Keith Best’s attempt to register ownership of Colin Curtis’ house was initially blocked because it was made a few weeks after the law was changed.
However he was then granted ownership in a High Court ruling in 2014.
The judge said previous legislation – which treated squatting as a civil matter – should apply.
Doris Curtis had died without a will and her son had not realised he had to apply to become an administrator.
The house in Newbury originally belonged to his widowed mother Mrs Curtis, who died in the late 1980s aged 88.
Her divorced son then stayed there until 1996, when he moved to live in sheltered accommodation.
Even though Mr Curtis continued to pay council tax, he rarely visited the property and barely maintained it, giving Mr Best the ideal opportunity to take it over.
Mr Best argued in court that he had been looking after the home for more than a decade, which gave him the right to become its legal owner.
He said in a statement: ‘In 1997, I began work on the property. I then invested time and money into looking after the property. Since 2001, I have treated the house as my own.’
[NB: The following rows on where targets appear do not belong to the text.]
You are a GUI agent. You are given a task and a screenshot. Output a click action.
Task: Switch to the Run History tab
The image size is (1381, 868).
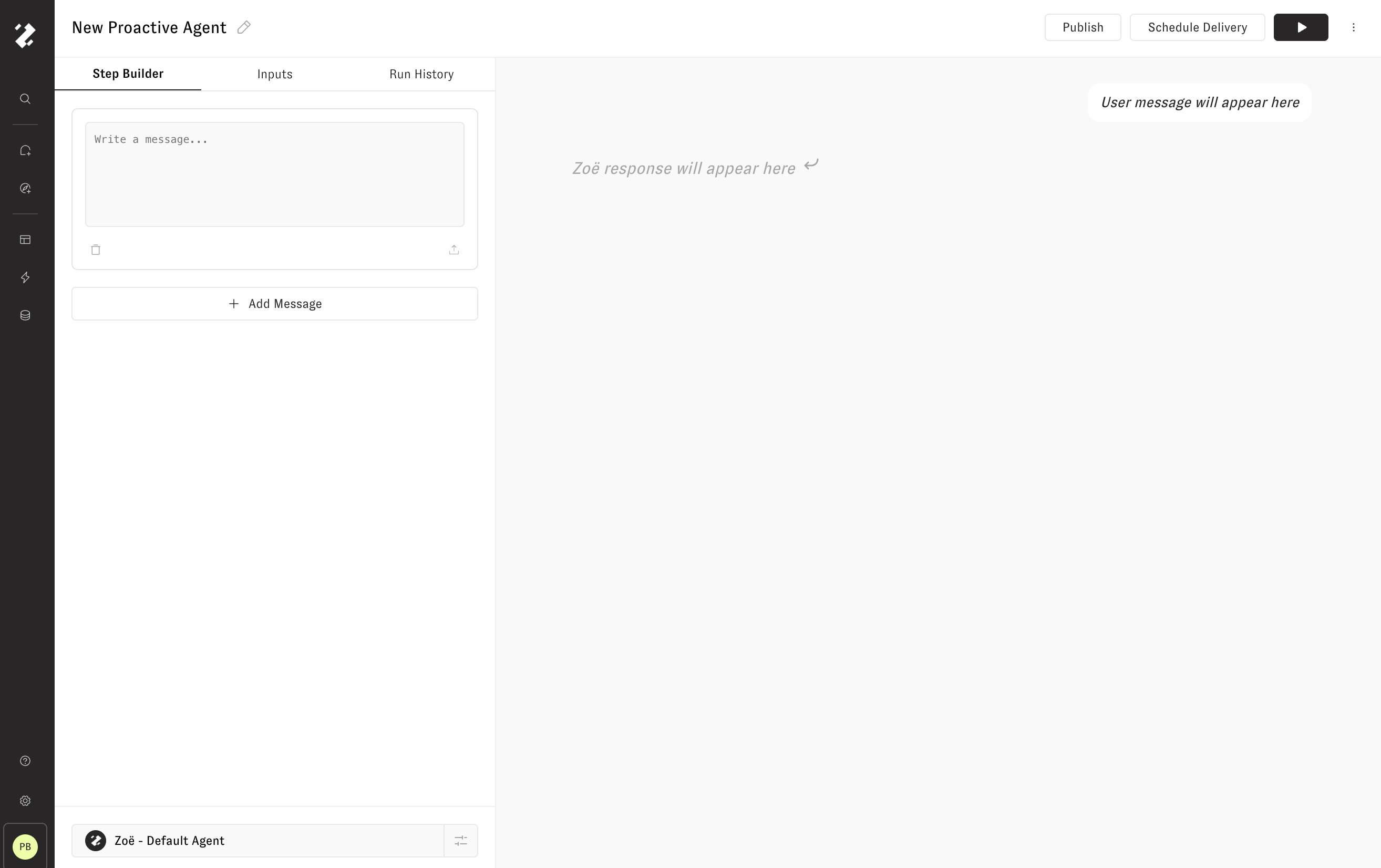point(421,74)
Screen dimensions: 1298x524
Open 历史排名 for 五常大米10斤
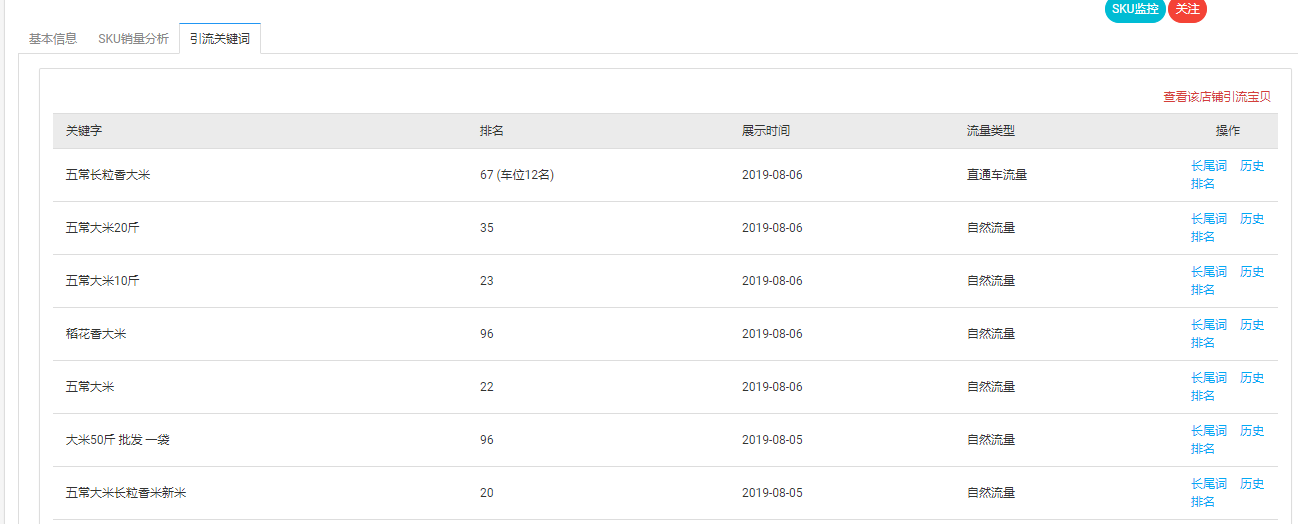tap(1252, 272)
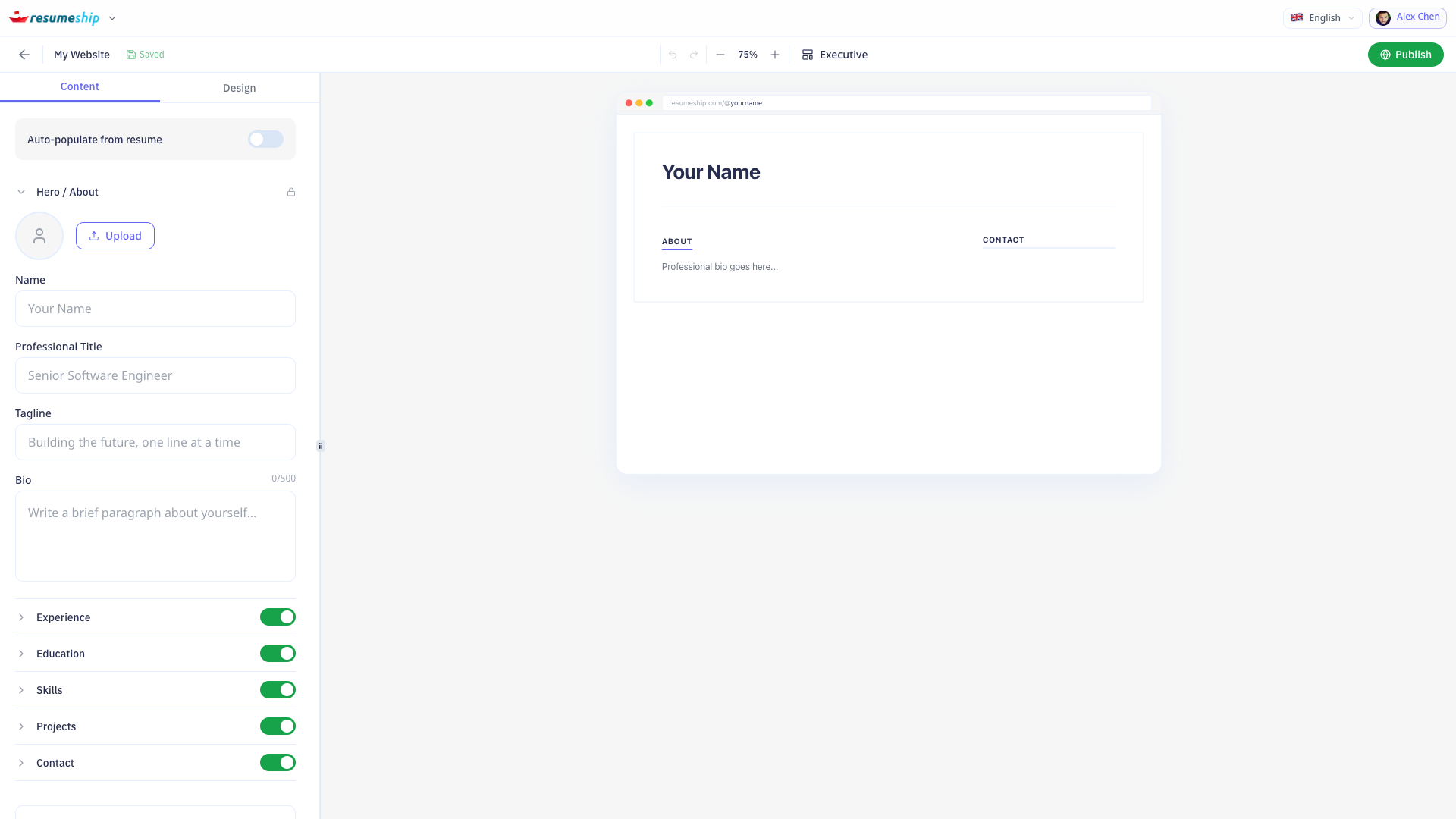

Speaking after losing his case, Mr Curtis fumed: ‘It’s not fair. The law is an ass. It’s like someone getting in your car then saying it’s theirs because they’re sitting in it.’
‘People can’t believe it when I tell them. They don’t understand how anyone could get away with it.’
The loss of the Curtis family home, which they had lived in since World War II represented further heartbreak for Mr Curtis after his son and daughter died at tragically young ages.
Both he and his mother are still fondly remembered on the suburban street where their former home is located.
One neighbour said: ‘This house has a very troubled past because there is no way Best should have got his hands on it for free. A lot of people around here are still very angry that he was allowed to get away with it and that the law backed him.
‘Doris would have been turning in her grave. They were a very hard working, east end family and her descendants should have benefited from this house. But the family who now live there now are wonderful and it’s nice to see it as a loving home once again. You can’t blame them for what happened.’
Since moving in, the Hayat family have carried out considerable renovation work, and built a back and roof extension. Their property is currently worth around £650.000.
Mr Hayat said: ‘It’s very sad to hear about how this house was at the centre of so much trouble. But it just goes to show the importance of looking after any property that is in your family.’